Failure to protect rights of way, as defined, leave them open to loss by default.  A permissive line can be removed at the owner's whim.  In this case there is not even an indication to the user that this line is permissive.  Therefore we are in danger of losing an important section of the SWCP without anyone being aware.

Further, the line now fenced and signed, has been pushed closer to the cliff edge.  Recent events at Duporth show how dangerous a pathway next to a cliff edge is and how difficult it is to reinstate it once lost.  Ensuring that the line of the SWCP crosses the car park, however inconvenient for the landowner, is essential for its long term future.

The recent High Court judgement regarding gates and gate posts (see above) gives full authority to protect rights of way.

The case was supported by the Open Spaces Society, of which I am a member.  Full details of the case can be found on

In that case, Mr Justice Cranston concluded:  "In my judgement the public is entitled to use and to enjoy everything which is in law part of a footpath... the Barcroft Hall gateway prevented public passage and the enjoyment of amenity rights over footpath Y24/10".
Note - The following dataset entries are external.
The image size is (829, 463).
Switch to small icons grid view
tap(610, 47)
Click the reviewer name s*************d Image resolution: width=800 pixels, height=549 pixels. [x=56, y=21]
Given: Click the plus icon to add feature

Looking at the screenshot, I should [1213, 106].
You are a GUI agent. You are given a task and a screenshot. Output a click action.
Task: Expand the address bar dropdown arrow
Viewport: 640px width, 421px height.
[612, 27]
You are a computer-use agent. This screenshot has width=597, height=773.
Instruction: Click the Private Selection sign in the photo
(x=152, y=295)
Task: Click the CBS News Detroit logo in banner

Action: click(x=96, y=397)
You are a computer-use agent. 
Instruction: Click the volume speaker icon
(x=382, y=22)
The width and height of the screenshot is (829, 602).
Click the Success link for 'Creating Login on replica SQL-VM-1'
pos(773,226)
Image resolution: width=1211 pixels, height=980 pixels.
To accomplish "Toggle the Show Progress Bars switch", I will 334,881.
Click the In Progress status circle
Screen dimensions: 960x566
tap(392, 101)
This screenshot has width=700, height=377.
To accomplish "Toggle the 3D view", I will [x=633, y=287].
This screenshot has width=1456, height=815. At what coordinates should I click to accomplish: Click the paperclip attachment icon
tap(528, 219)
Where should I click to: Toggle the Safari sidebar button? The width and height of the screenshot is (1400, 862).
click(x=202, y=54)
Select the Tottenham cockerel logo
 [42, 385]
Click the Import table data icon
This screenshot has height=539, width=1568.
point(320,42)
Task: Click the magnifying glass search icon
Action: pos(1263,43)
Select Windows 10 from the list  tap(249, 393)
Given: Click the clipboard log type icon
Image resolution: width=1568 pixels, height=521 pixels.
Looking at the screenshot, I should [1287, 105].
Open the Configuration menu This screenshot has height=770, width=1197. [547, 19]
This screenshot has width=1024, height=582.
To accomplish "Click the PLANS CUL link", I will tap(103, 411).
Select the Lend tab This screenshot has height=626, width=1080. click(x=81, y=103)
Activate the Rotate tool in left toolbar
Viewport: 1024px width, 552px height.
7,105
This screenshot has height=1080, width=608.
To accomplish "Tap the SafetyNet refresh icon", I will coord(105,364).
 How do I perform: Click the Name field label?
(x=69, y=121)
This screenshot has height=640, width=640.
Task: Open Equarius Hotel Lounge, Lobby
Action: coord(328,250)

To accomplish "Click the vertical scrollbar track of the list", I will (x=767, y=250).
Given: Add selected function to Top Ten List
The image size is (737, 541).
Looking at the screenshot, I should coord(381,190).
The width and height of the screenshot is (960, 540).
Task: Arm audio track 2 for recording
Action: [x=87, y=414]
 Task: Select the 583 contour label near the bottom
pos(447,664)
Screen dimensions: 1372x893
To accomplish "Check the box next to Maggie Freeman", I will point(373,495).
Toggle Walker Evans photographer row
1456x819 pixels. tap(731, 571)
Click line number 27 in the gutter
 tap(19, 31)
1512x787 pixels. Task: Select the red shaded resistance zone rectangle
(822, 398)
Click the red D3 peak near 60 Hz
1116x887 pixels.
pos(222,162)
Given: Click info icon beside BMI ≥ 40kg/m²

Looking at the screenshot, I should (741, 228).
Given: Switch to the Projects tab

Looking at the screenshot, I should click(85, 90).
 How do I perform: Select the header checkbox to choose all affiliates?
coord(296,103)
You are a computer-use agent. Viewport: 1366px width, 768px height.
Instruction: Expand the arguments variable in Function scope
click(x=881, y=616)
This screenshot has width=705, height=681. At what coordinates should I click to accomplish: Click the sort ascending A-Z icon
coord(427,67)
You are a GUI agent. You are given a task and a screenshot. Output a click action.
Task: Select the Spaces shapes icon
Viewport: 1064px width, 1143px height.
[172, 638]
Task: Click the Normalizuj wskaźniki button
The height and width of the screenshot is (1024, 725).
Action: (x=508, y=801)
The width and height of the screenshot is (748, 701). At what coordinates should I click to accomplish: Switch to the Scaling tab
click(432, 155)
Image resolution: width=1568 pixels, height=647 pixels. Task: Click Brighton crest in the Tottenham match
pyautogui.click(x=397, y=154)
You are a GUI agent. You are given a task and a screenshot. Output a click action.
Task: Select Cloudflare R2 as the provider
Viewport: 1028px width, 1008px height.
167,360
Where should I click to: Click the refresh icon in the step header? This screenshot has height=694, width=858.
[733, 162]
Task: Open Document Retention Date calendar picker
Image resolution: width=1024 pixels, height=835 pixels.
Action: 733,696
Kate Ashbrook, general secretary of the Open Spaces Society said:  "This is a landmark ruling.  It shows that the whole width of the public highway must be available for public use.  No longer can landowners and occupiers get away with filching parts of the highway ... the highway authority has a legal duty to protect the public's rights over the whole highway."

This judgement should now be applied to the rights of way as aforementioned.  The placing of guard cabins, guards, fencing and vehicles across a public right of way is clearly a breach of the law.  The law gives full authority, should it ever have been needed, to the local authority to protect all rights of way and I call on them to fully protect the rights of way at Carlyon Bay, which have been established in law.

Gloria Price is a member of the Open Spaces Society and would like to acknowledge them and her mentor Mrs Ann Wilks of OSS and thank them for all their support.